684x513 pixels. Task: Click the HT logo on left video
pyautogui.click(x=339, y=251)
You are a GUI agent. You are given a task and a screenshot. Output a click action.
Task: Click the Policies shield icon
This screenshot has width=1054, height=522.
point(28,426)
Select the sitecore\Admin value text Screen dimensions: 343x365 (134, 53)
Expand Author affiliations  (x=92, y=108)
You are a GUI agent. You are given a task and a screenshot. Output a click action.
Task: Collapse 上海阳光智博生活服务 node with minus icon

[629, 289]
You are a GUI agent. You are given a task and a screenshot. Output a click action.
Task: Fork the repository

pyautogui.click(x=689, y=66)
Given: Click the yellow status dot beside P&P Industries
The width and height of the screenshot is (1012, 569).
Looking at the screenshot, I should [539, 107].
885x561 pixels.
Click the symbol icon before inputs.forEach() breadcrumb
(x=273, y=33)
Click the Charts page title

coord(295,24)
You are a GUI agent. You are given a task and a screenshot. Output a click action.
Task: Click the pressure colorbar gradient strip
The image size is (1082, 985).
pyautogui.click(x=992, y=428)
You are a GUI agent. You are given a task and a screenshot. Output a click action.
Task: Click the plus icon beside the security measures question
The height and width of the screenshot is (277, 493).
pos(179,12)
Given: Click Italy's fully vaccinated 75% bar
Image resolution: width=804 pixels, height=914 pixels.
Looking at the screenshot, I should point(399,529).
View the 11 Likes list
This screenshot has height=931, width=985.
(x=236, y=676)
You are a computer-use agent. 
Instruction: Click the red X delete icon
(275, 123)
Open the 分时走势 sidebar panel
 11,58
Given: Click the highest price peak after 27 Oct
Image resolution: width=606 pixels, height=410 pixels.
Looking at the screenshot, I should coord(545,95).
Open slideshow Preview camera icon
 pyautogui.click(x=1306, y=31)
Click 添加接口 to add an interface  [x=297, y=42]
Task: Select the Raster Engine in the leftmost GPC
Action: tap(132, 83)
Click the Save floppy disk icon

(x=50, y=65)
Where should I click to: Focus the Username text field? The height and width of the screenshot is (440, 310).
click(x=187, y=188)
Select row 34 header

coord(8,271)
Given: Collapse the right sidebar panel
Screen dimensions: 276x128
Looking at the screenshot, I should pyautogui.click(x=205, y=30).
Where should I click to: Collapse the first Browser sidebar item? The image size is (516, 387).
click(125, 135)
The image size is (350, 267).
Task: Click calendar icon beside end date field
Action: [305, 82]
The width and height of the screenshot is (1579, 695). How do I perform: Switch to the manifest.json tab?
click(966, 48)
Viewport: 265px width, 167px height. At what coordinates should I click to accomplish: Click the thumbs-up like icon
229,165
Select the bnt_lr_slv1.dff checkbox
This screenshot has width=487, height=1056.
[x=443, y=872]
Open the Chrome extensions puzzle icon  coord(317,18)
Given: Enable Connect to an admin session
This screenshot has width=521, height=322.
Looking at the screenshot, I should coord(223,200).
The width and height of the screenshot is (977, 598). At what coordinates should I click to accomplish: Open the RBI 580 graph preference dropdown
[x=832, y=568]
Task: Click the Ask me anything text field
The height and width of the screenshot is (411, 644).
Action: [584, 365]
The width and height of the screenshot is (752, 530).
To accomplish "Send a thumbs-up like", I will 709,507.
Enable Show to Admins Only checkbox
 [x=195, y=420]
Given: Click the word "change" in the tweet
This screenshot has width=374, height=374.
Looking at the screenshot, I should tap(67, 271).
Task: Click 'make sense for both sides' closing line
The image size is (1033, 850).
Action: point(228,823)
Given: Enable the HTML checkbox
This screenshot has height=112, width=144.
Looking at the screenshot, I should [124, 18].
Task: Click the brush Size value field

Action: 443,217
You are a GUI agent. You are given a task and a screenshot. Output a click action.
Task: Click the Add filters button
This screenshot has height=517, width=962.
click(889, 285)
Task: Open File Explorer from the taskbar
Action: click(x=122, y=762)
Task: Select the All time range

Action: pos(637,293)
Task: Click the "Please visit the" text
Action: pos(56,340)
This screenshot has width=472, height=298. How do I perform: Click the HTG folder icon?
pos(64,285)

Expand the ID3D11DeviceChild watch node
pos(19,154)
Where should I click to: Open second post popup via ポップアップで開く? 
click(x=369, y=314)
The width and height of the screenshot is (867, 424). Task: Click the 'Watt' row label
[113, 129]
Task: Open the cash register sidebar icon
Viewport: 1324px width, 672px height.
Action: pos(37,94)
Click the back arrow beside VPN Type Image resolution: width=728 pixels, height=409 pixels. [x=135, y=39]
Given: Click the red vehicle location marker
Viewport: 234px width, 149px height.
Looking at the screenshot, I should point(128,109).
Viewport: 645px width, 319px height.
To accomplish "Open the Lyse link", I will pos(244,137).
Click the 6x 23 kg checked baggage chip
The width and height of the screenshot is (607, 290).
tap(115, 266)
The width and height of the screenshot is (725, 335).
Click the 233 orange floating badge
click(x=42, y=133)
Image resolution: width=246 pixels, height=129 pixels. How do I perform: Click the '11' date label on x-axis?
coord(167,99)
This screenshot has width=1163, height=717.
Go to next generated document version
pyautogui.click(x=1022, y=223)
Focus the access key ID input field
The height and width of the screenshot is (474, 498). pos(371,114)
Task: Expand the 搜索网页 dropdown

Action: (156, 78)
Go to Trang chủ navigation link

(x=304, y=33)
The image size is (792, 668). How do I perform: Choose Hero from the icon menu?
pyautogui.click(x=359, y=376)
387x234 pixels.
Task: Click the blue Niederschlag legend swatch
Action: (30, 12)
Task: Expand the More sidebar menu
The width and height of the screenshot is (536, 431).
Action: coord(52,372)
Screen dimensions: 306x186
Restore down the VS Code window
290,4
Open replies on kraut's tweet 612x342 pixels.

____

**Problem to solve:** Starting at the line with "Viewport: 234px width, 149px height.", copy each line through the end of the data, both ends included, and give nothing else.

**Response:**
Viewport: 234px width, 149px height.
Looking at the screenshot, I should point(128,109).
Viewport: 645px width, 319px height.
To accomplish "Open the Lyse link", I will pos(244,137).
Click the 6x 23 kg checked baggage chip
The width and height of the screenshot is (607, 290).
tap(115, 266)
The width and height of the screenshot is (725, 335).
Click the 233 orange floating badge
click(x=42, y=133)
Image resolution: width=246 pixels, height=129 pixels. How do I perform: Click the '11' date label on x-axis?
coord(167,99)
This screenshot has width=1163, height=717.
Go to next generated document version
pyautogui.click(x=1022, y=223)
Focus the access key ID input field
The height and width of the screenshot is (474, 498). pos(371,114)
Task: Expand the 搜索网页 dropdown

Action: (156, 78)
Go to Trang chủ navigation link

(x=304, y=33)
The image size is (792, 668). How do I perform: Choose Hero from the icon menu?
pyautogui.click(x=359, y=376)
387x234 pixels.
Task: Click the blue Niederschlag legend swatch
Action: (30, 12)
Task: Expand the More sidebar menu
The width and height of the screenshot is (536, 431).
Action: coord(52,372)
Screen dimensions: 306x186
Restore down the VS Code window
290,4
Open replies on kraut's tweet 612x342 pixels.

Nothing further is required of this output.